▶ [EXERCISE PASSAGE]:

>>

Derek Daniell
F.A.R.M.

The Climate Change Commission report states that planting trees does little to help New Zealand towards carbon neutrality…”We can’t plant our way out of climate change.” But it goes on to say that the upper limit for the value of carbon should be lifted from $50/tonne to $70/tonne immediately, and then lifted by ten percent per year plus inflation!

This will accelerate the sale of good farm land to carbon speculators.

The report desires that pine tree planting purely for carbon capture should discontinue after 2050. Meantime, subsidised payment for carbon will ensure the loss of farm land for the next 29 years.

The report recommends that 16,000 hectares per year be planted in native trees, ramping up to 25,000 from 2030 on. That’s wishful thinking. Who is going to do that, given the much higher cost of planting, the greater failure rate, and the lower income from slower growing trees? And native forests earn nothing other than subsidy income.

The only reason that more land hasn’t been sold into trees already is that some farmers have chosen to accept a lower price for their farm from purchasers who want to farm. If the price of carbon continues to be pushed up fast, more and more good farm land will be sold into trees. This land use change is caused by an artificially created market. Government subsidies often lead to stupid mistakes. The last time that the New Zealand government interfered in the land market was the Land Development Encouragement Loan scheme, accompanied by the Stock Incentive Scheme, around 1980. Soon there was an oversupply of sheep meat in world markets, leading to low prices for more than a decade, and prompting a government bailout of farmers with Supplementary Minimum Prices. Most of the land developed under LDEL reverted to woody weeds. Taxpayers paid for the entire debacle.

<<

▶ [TASK ITEM A]:
From the commentary on the Climate Change Commission report, return the text between "The report recommends" and "than subsidy income.", inclusive.
▶ [TASK ITEM B]:
Name every government scheme or payment that the commentary on the Climate Change Commission report identifies by its title.
▶ [TASK ITEM C]:
Answer these from the commentary on the Climate Change Commission report:
(i) To what amount should the upper limit for the value of carbon be raised right away?
(ii) After which year should pine planting purely for carbon capture stop?
(iii) How many hectares of native trees per year does the report recommend from 2030 on?

▶ [INFORMATION SUPPLIED]:

>>

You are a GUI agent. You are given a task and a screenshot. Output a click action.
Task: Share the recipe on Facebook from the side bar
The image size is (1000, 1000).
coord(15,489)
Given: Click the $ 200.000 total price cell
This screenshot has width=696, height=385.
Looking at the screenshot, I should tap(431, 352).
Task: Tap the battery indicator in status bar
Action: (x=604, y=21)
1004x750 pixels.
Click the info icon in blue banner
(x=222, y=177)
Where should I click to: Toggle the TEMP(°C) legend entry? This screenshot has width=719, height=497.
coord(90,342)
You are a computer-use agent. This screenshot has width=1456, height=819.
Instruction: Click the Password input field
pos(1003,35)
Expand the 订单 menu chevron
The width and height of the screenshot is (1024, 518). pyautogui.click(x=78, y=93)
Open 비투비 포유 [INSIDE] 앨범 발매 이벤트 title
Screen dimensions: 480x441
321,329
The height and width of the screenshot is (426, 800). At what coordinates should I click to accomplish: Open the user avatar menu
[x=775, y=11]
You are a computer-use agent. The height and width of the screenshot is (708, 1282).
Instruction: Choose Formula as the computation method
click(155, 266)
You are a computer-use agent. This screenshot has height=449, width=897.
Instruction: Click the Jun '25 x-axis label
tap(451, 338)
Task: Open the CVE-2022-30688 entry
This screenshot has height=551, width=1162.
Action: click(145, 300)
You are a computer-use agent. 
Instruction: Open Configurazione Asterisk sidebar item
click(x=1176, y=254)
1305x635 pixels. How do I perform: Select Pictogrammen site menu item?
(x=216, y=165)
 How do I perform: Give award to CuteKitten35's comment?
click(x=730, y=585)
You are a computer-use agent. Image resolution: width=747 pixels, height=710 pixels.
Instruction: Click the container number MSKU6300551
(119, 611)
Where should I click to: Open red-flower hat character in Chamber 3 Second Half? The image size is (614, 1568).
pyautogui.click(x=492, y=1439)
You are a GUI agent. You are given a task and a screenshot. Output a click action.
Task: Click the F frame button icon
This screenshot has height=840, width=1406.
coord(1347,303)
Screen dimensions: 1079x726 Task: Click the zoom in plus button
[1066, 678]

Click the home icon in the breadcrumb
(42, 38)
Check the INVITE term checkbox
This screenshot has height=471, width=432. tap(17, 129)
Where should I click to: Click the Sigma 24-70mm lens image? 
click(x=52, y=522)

<<

▶ [YOUR SOLUTION A]:
The report recommends that 16,000 hectares per year be planted in native trees, ramping up to 25,000 from 2030 on. That’s wishful thinking. Who is going to do that, given the much higher cost of planting, the greater failure rate, and the lower income from slower growing trees? And native forests earn nothing other than subsidy income.

▶ [YOUR SOLUTION B]:
Land Development Encouragement Loan scheme
Stock Incentive Scheme
Supplementary Minimum Prices

▶ [YOUR SOLUTION C]:
(i) $70/tonne
(ii) 2050
(iii) 25,000